The energy issue will, I hope, come down to people being willing to use less and live more simply, as some have put so well on this site, and with electronic products that use less power, etc..  Instead of making more power, we can use less.  I once suggested to a Lawrence Livermore Lab physicist that instead of making more power for street lighting that he invent glow in the dark trees...he laughed but thought that seeking alternatives was a bright idea. 

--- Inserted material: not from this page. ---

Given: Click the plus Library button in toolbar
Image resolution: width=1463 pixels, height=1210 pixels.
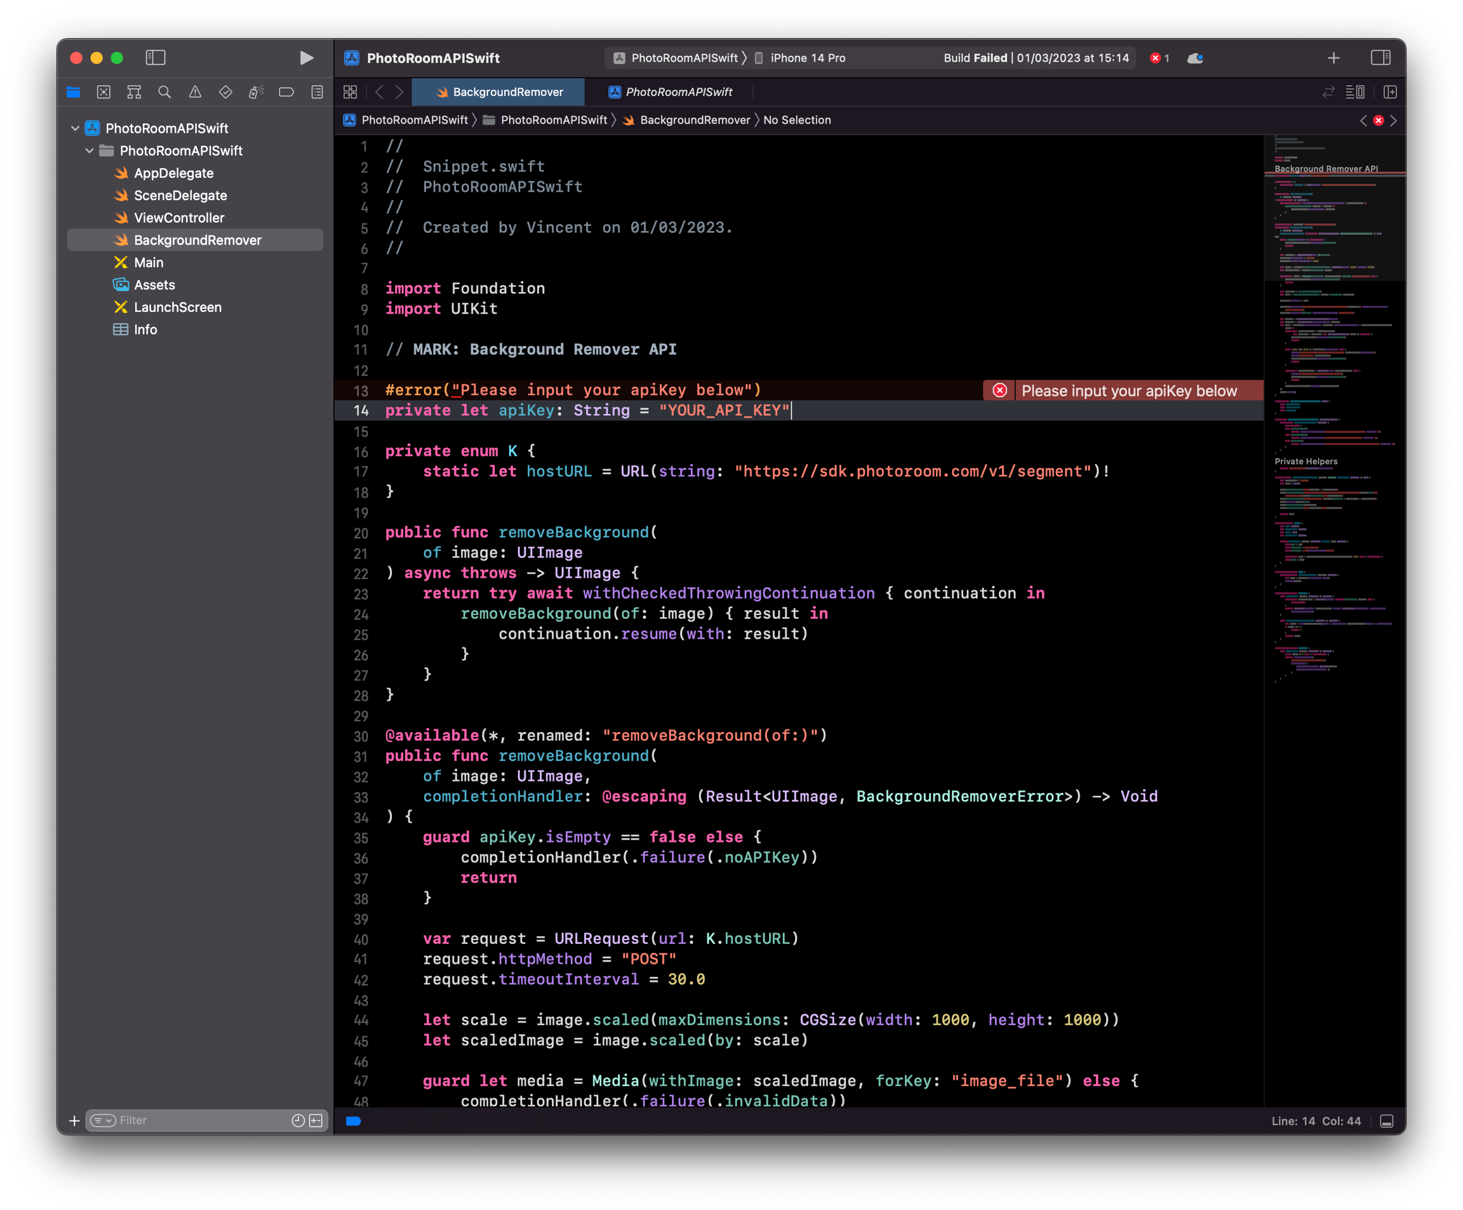Looking at the screenshot, I should click(1333, 58).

Comment by David Woolfson on April 5, 2011 at 2:19pm

Experiencing life on a personal level and analyzing patterns of societal change over human history are two very different approaches of course. We build our societies out from our collective belief systems/worldviews which are always sacred and unquestioned within the society's mainstream. Those belief systems are based on shared values and memes which do evolve as knowledge, interconnectivity and complexity increase. We learn by how well our belief systems - what we know is right - match reality. The major global effect of the Fukushima plant disaster may be not only that it wasn't safe enough but that nuclear power itself can never be safe enough. That can drive the urgent implementation of alternate energy systems. 

 

Comment by Matthew Jesse Montez Watts on April 5, 2011 at 2:03pm

Ah...wake up and smell thyself...interesting thoughts.  Individual and personal, collective and communal, thought and paradigm, putting it in perspective, the forest and the trees, easy to forget the small system, eyes to brain, I'm seeing from, within to without, love playing with words to get beyond words.

Just wondering this morning if the ends of civilizations relate or equate to the end of their gods.  Was the unwillingness to transform, evolve and change so much to ask or too big a task that the whole shabang was lost?  Is that too big a cost to change one's mind?

Comment by Matthew Jesse Montez Watts on April 5, 2011 at 12:55pm

Brilliant comments, thanks.  Leading to the unimaginable...that is outstanding.  There may be a tendency to merely revamp what has previously been imagined for the future instead of welcoming and even celebrating the unknown.  Like the picture of the rose, rehashing thoughts, rather than having the real, thinking original thoughts, or something like this. 

Fear of the unknown is so powerful a force.  Shall we give up humanity or let go of the gods?  Too many would rather see their own children die in fire than even consider rethinking their belief in an all powerful superhuman creator diety.  It's just too terrible a thought to entertain, like a vicious circle of mental patterns or a Catch 22 wired into illogical process?  

A dance between self interest and communal interest...with corporate interest versus the banking industry with oil producers chiming in and auto makers and drug companies and let's not forget the Neilsen Ratings...

 

Comment by David Woolfson on April 5, 2011 at 9:34am
I view such large-scale societal shifts as being fundamentally about collective values shifting and the dynamic interplay between self (ego) and communal (altruism) interest. The Spiral Dynamic framework sets these elements out very well adding the evolutionary aspect of the development of societal values from initial societies to more complex ones.
Comment by David Woolfson on April 5, 2011 at 7:34am
I see such societal shifts as more fundamentally about value shifts which underpin worldviews and the core dynamic an ongoing dance between self (ego) and communal (altruism) interest. The Spiral Dynamics framework sets this out very well in the context of an evolutionary societal spiral where higher values evolve amidst the ongoing self/community dynamic.